### Text segment:
Cloud spending a top priority for CEOs in Saudi Arabia
Covid-19 is accelerating digital transformation efforts in Saudi Arabia, with cloud investments taking centre stage. According to a KPMG survey of business leaders, 98% are planning to increase their cloud spend.
KPMG surveyed hundreds of CEOs from some of the largest companies worldwide, many of them based in Saudi Arabia. The goal was to examine the business response to continual and fundamental changes through the Covid-19 journey, and the core strategy appears to be transformation.
“Considering the state of the global economy and how their priorities have changed – in addition to changing consumer behavior – CEOs are accelerating organisational change to meet the demands of an evolving marketplace,” noted KPMG Saudi Arabia chairman Abdullah Al Fozan.
Driving this change is technology. Per the survey, 75% of Saudi businesses have accelerated their digital transformation since the pandemic, while nearly 90% see tech as an opportunity rather than a threat.
The feature story here is cloud spending – due for an increase at 93% of global organisations, and a staggering 98% of Saudi businesses. And this jump will be “very significant” for nearly third of CEOs in the Kingdom, compared to less than 25% globally. Most of the rest will still see significant or moderate increases in cloud spending.
Cloud takes centre stage for several reasons – most notably its role in facilitating a transition to an increasingly prevalent remote working paradigm. Working on the cloud can enable speedy and secure collaboration, even among a dispersed set of professionals. For the rest, cloud is valuable for its cost and efficiency benefits – core priorities among crisis-hit businesses.

### Data segment:
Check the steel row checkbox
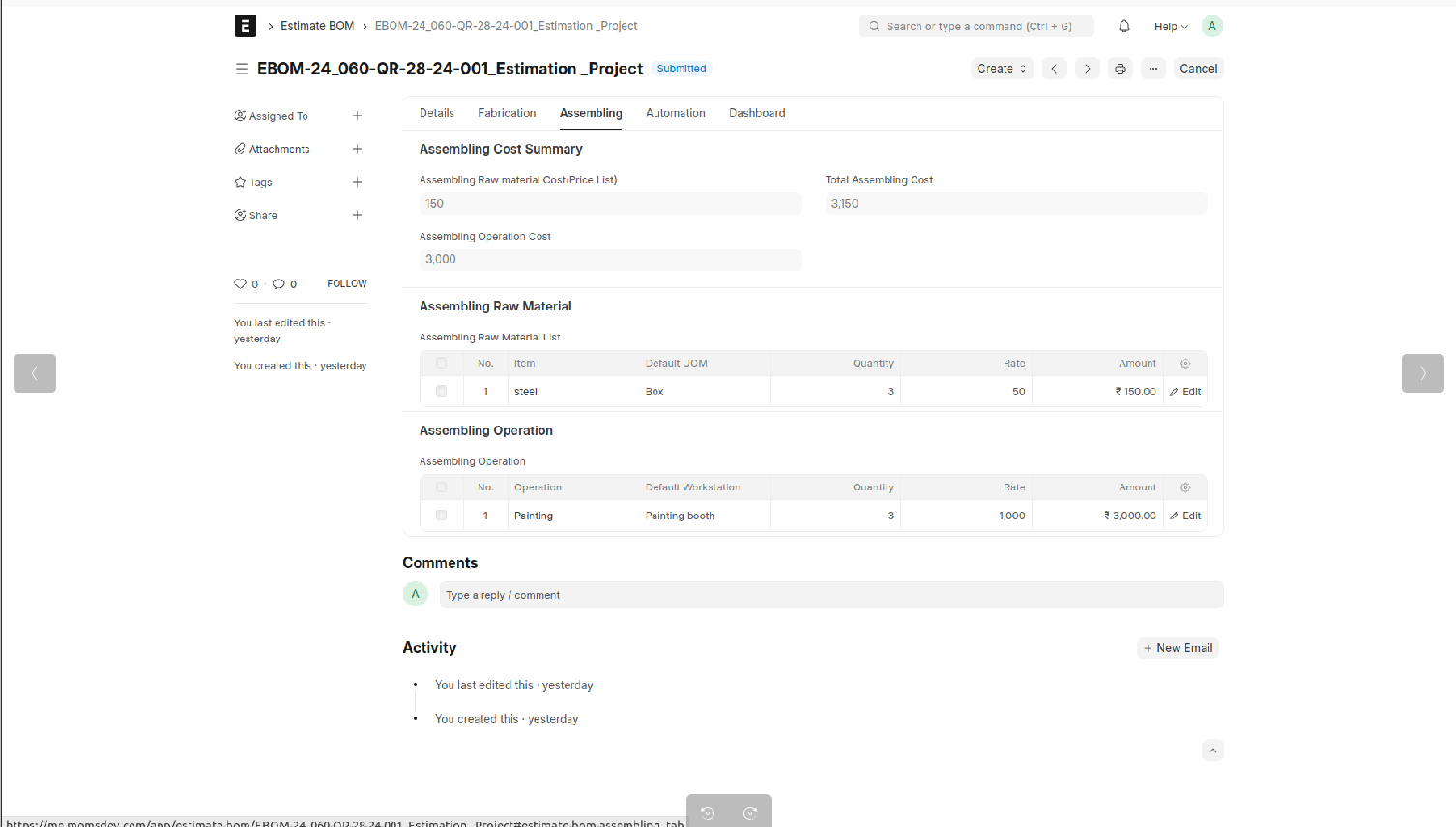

### Exercise details:
Reproduce the article on cloud spending by Saudi businesses word for word, from its headline to its final sentence.

### Task result:
Cloud spending a top priority for CEOs in Saudi Arabia
Covid-19 is accelerating digital transformation efforts in Saudi Arabia, with cloud investments taking centre stage. According to a KPMG survey of business leaders, 98% are planning to increase their cloud spend.
KPMG surveyed hundreds of CEOs from some of the largest companies worldwide, many of them based in Saudi Arabia. The goal was to examine the business response to continual and fundamental changes through the Covid-19 journey, and the core strategy appears to be transformation.
“Considering the state of the global economy and how their priorities have changed – in addition to changing consumer behavior – CEOs are accelerating organisational change to meet the demands of an evolving marketplace,” noted KPMG Saudi Arabia chairman Abdullah Al Fozan.
Driving this change is technology. Per the survey, 75% of Saudi businesses have accelerated their digital transformation since the pandemic, while nearly 90% see tech as an opportunity rather than a threat.
The feature story here is cloud spending – due for an increase at 93% of global organisations, and a staggering 98% of Saudi businesses. And this jump will be “very significant” for nearly third of CEOs in the Kingdom, compared to less than 25% globally. Most of the rest will still see significant or moderate increases in cloud spending.
Cloud takes centre stage for several reasons – most notably its role in facilitating a transition to an increasingly prevalent remote working paradigm. Working on the cloud can enable speedy and secure collaboration, even among a dispersed set of professionals. For the rest, cloud is valuable for its cost and efficiency benefits – core priorities among crisis-hit businesses.